Artifacts Mapping: Multi-Modal Semantic Mapping for Object Detection and 3D Localization

Federico Rollo,Gennaro Raiola,Andrea Zunino,Nikolaos Tsagarakis,Arash Ajoudani
2023-11-22
Abstract:Geometric navigation is nowadays a well-established field of robotics and the research focus is shifting towards higher-level scene understanding, such as Semantic Mapping. When a robot needs to interact with its environment, it must be able to comprehend the contextual information of its surroundings. This work focuses on classifying and localising objects within a map, which is under construction (SLAM) or already built. To further explore this direction, we propose a framework that can autonomously detect and localize predefined objects in a known environment using a multi-modal sensor fusion approach (combining RGB and depth data from an RGB-D camera and a lidar). The framework consists of three key elements: understanding the environment through RGB data, estimating depth through multi-modal sensor fusion, and managing artifacts (i.e., filtering and stabilizing measurements). The experiments show that the proposed framework can accurately detect 98% of the objects in the real sample environment, without post-processing, while 85% and 80% of the objects were mapped using the single RGBD camera or RGB + lidar setup respectively. The comparison with single-sensor (camera or lidar) experiments is performed to show that sensor fusion allows the robot to accurately detect near and far obstacles, which would have been noisy or imprecise in a purely visual or laser-based approach.
Robotics,Computer Vision and Pattern Recognition
What problem does this paper attempt to address?
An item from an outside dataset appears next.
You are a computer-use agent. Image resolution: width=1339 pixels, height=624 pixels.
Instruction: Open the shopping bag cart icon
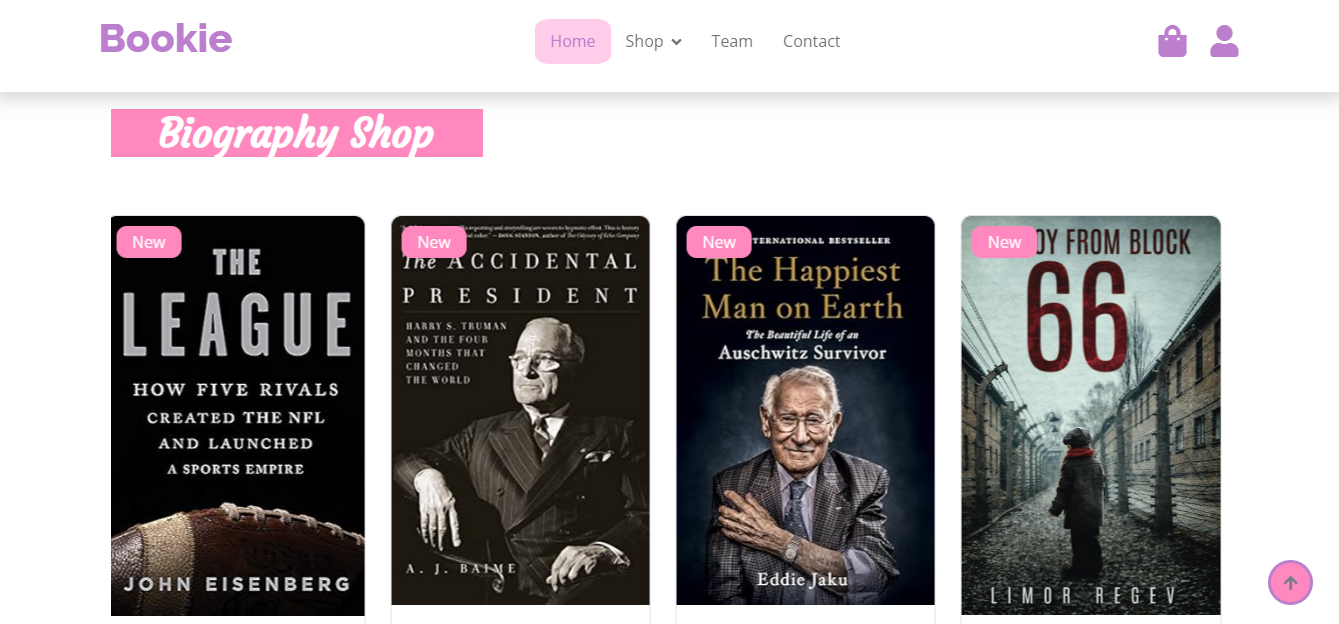coord(1172,41)
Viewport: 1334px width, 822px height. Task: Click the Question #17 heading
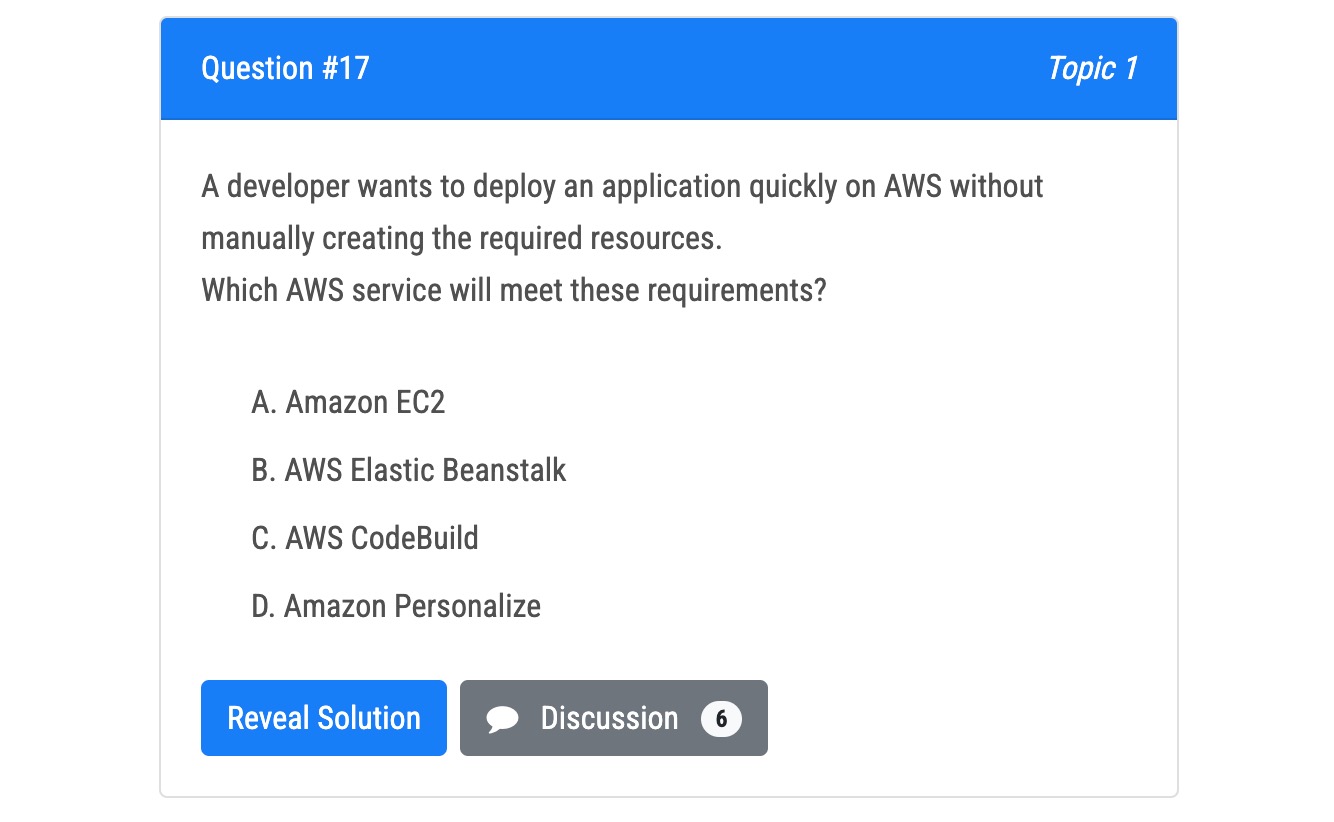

The paper primarily aims to address the problem of object detection and localization for mobile robots in unstructured environments, particularly during the process of building maps (SLAM) or on already constructed maps. Specifically, the research objectives include: - **Multimodal Semantic Mapping**: Develop a framework capable of autonomously detecting and localizing predefined objects in a known environment. This framework combines RGB image data, depth data (from RGB-D cameras and LiDAR) to achieve more accurate object perception. - **Improving Detection Accuracy**: Enhance the detection accuracy of obstacles both near and far by fusing data from different sensors (such as RGB cameras and LiDAR). - **Handling Sensor Errors**: Manage noise and outliers that may appear in sensor measurements to ensure stable and reliable object position estimation even while in motion. - **Real-time Application**: Design a system that can run in real-time on low-resource devices, suitable for embedded systems. The core contribution of the research is the proposal of a multimodal (RGB-D camera and LiDAR) online semantic mapping framework that can fuse sensor information in real-time based on the distance of objects and the precision of the sensors. Additionally, the paper provides a user interface (UI) application to enhance user experience and allow users to interact with objects on the map, thereby commanding the robot to perform specific tasks (such as grasping, inspecting, etc.). The experimental section validates that the proposed framework can effectively detect and localize objects in both simulated and real environments, performing better compared to using a single sensor alone.